Bancários do ABC

Impasse nas negociações do aditivo com Santander

Representantes do banco espanhol ainda não têm posicionamento sobre reivindicações dos trabalhadores que cobram melhorias

Prosseguem sem avanços as negociações entre a Comissão de Organização dos Empregados (COE) com a direção do Santander sobre o acordo aditivo à Convenção Coletiva de Trabalho (CCT).

Na quinta-feira, 20, os negociadores do banco não trouxeram respostas às reivindicações dos trabalhadores, mesmo estando com a pauta desde maio. Afirmaram apenas que voltariam a analisar temas do documento. Não há data para nova rodada.

“O banco continua mostrando a falta de consideração com seus funcionários em não mostrar interesse em atender as reivindicações dos trabalhadores. Continuam colocando empecilhos para não renovar o acordo”, disse Eric Nilson, secretário geral da Fetec-SP, diretor do Sindicato e funcionário do Santander.

Os dirigentes sindicais insistiram que os funcionários têm de receber valores maiores que em anos anteriores pelo Programa Próprio de Remuneração Santander (PPRS); que o valor das bolsas de estudos tem de ser reajustado e que as metas sejam factíveis e não sofram alterações de uma hora para outra.

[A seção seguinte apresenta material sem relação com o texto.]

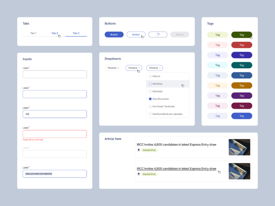
Task: Click the button showing a loading spinner
Action: tap(158, 34)
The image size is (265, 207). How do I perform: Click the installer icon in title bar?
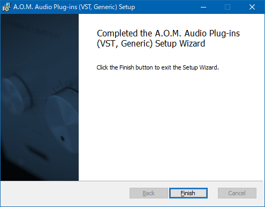coord(6,7)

Outro ponto considerado relevante pela COE é que o Santander volte a considerar os filhos com idade de 21 a 24 como dependente do funcionário no plano de saúde. De forma unilateral, o banco os enquadrou como agregados, obrigando muitos bancários a retirá-los do convênio médico devido ao alto custo financeiro.

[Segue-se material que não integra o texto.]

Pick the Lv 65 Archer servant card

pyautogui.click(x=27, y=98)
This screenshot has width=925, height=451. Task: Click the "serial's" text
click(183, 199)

Aposentados cobram abono – Outro ponto da negociação foi a remuneração de cerca de 6 mil funcionários aposentados pelo Banespa. Esse grupo tem assegurado em acordo que os resultados das campanhas salariais sejam utilizados para corrigir os complementos de seus benefícios.

Para o acordo deste ano, os bancos – entre eles o Santander – propuseram o índice de 8% mais abono de R$ 3.500 para os salários. No entanto, o banco espanhol se nega a pagar o abono aos aposentados.

O movimento sindical está solidário aos aposentados. Caso o Santander não dê o mesmo tratamento aos aposentados, estará configurado desrespeito ao acordo.